Comments and Discussion

4 Responses

  1. I believe that the contrast between our true identity in Christ and our self made image that is projected to the world boils down to this: Who are we most trying to please, God or man?

  2. Our self-created “Me Hall of Fame” (often called a resume) can distract us and others from our shame, but it can’t unleash God’s power of forgiveness and restoration that will completely remove it. The shame-denying veil we wear motivates the disparity between who we are and who we pretend to be. That’s because we like Adam and Eve try to hide parts of us from God, other people, and even from self. Meanwhile God asks: “(Your name here) where are you?” He hasn’t lost sight of you and the unpleasant realities you are trying to hide, but you have. God’s asking you to walk in the light — to openly, honestly, and verbally acknowledge where you really are — to freely expose the shame of your rebellious and hurting heart so that He can heal and transform it from glory to glory.

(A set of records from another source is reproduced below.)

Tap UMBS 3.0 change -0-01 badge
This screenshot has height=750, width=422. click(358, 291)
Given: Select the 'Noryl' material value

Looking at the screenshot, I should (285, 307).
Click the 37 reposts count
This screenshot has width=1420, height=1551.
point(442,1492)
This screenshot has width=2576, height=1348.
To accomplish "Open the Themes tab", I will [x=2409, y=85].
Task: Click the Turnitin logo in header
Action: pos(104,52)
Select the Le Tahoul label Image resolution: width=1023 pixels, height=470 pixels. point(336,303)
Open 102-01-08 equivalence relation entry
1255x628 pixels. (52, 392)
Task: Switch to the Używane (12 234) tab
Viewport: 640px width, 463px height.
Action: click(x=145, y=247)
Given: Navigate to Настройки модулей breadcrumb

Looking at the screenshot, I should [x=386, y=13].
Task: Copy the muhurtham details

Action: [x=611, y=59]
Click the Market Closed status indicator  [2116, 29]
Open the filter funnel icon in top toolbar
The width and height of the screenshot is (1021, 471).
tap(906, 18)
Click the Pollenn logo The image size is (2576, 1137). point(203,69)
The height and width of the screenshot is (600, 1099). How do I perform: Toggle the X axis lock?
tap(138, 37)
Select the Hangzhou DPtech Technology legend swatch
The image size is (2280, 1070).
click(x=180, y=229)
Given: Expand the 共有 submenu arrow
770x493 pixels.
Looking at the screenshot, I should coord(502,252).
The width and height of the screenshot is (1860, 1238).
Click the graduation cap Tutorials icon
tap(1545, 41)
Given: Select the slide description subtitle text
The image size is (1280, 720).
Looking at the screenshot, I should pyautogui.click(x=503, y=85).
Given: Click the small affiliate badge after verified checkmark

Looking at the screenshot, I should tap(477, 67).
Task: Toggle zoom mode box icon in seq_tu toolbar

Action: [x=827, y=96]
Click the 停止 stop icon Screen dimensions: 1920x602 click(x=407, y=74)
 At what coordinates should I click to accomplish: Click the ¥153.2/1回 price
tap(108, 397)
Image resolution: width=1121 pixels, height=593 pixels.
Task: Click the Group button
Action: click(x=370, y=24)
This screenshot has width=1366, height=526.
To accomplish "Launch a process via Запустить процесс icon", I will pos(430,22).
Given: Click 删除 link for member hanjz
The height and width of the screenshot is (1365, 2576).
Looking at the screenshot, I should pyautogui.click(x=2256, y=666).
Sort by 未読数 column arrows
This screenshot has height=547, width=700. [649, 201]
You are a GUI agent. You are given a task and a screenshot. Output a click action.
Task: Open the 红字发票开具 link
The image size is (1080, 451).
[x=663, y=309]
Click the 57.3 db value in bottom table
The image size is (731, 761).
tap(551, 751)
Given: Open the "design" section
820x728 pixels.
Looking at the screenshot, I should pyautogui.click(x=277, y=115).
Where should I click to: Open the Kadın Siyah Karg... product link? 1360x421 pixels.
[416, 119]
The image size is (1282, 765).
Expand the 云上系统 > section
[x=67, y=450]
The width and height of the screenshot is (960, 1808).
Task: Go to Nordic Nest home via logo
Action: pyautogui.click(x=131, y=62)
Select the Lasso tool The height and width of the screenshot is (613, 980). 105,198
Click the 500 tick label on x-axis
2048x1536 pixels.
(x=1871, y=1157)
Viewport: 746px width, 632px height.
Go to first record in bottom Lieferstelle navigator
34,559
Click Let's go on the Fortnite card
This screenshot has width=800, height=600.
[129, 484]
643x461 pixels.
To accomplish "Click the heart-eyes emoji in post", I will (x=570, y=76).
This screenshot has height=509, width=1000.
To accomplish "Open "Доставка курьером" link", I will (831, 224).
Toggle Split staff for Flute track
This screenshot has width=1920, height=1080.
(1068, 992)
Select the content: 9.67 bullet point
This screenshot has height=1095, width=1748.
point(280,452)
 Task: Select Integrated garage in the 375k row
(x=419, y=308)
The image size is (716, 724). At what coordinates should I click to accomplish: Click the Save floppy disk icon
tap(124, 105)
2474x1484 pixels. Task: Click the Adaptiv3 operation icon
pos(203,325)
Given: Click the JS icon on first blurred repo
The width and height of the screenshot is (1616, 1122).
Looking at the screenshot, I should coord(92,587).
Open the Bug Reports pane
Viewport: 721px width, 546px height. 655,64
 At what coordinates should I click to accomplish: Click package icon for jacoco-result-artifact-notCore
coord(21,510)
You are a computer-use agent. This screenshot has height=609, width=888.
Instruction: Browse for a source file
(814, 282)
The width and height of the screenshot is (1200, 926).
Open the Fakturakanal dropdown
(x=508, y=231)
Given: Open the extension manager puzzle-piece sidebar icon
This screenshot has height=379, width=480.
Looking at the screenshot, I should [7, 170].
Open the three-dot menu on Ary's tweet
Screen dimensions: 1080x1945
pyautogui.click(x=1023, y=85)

  3. I have worn many masks in my day. Different ones for different scenarios. All to satisfy little ‘ol me. As I searched for love, acceptance, worth, identity, and security, I was a one-man, mask-wearing band. Now all I want is for others to see Jesus in me.
    I’ve discovered He fits better when all other masks are first removed.

    Ephesians 4:24
    And to put on the new self, created after the likeness of God in true righteousness and holiness.

  4. Today’s text has really got me thinking about what masks or veils I have worn and are wearing for the sake of some perfect religious image I think I need to personify.
    I hope the series From Glory to Glory will be put in buck form.